= Problem description =
Count every line below that holds "computer". The answer is the number alone.

---------- Source data

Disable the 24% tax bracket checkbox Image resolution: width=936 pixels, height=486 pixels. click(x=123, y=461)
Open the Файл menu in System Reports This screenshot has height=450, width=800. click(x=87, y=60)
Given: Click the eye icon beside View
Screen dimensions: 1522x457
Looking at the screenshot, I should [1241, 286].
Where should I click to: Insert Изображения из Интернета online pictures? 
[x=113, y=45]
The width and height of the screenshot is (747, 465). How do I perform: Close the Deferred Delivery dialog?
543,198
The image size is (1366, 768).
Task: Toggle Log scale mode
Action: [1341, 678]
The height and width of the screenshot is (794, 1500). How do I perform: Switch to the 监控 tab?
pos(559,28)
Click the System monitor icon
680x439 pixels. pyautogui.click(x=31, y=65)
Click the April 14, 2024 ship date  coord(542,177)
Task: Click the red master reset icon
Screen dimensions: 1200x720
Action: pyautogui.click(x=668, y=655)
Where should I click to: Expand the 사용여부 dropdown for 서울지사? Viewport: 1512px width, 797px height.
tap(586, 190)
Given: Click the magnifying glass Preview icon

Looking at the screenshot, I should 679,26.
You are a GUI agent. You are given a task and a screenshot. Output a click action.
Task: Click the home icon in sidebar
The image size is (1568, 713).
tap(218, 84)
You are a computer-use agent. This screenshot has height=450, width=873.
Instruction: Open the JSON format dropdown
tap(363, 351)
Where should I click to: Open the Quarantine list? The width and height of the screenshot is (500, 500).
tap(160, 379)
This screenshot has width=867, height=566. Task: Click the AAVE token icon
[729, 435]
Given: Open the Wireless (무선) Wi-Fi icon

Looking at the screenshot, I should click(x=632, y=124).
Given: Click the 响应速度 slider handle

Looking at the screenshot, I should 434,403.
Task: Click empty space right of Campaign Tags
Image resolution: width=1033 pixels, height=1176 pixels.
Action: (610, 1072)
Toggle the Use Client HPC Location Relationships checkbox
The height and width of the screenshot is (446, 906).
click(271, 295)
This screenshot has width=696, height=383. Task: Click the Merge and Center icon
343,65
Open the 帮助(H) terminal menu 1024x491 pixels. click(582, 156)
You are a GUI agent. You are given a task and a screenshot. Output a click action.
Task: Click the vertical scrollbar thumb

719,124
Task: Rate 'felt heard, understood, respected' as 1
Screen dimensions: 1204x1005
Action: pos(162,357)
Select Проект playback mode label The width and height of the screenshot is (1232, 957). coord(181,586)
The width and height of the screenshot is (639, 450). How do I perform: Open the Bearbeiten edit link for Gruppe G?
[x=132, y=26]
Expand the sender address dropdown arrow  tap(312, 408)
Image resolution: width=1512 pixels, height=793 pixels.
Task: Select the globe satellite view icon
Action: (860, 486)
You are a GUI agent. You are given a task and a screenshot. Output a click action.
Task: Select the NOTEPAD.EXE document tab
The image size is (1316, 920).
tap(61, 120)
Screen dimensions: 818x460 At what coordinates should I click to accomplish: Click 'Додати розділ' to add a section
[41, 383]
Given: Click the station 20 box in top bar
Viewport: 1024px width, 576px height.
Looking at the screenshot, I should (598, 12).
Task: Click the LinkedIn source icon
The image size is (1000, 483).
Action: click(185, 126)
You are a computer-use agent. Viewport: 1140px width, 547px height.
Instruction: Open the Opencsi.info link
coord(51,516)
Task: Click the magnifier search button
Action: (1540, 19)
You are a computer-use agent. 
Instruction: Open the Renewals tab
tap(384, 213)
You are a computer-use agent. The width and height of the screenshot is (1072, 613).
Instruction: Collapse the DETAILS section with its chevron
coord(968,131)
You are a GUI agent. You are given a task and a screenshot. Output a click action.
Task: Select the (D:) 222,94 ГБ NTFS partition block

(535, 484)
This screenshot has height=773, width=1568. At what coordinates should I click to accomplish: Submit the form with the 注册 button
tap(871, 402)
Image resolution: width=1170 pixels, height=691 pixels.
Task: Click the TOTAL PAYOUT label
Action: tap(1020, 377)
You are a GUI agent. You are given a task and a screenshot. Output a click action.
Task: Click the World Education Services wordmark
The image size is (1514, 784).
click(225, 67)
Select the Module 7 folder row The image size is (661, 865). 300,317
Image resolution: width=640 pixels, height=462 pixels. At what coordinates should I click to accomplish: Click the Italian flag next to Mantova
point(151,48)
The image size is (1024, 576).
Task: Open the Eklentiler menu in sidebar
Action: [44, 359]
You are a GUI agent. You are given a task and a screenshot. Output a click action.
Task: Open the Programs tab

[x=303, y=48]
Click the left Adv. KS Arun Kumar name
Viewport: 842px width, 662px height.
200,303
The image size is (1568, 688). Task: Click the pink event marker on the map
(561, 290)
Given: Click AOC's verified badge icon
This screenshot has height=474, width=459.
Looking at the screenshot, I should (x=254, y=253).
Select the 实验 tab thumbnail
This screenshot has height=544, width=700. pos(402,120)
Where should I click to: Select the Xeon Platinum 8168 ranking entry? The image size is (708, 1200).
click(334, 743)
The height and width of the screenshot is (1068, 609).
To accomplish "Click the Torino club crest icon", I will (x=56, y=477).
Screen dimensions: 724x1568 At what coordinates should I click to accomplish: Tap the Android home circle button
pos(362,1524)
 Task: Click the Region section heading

--------------------

= Solution to this exercise =
4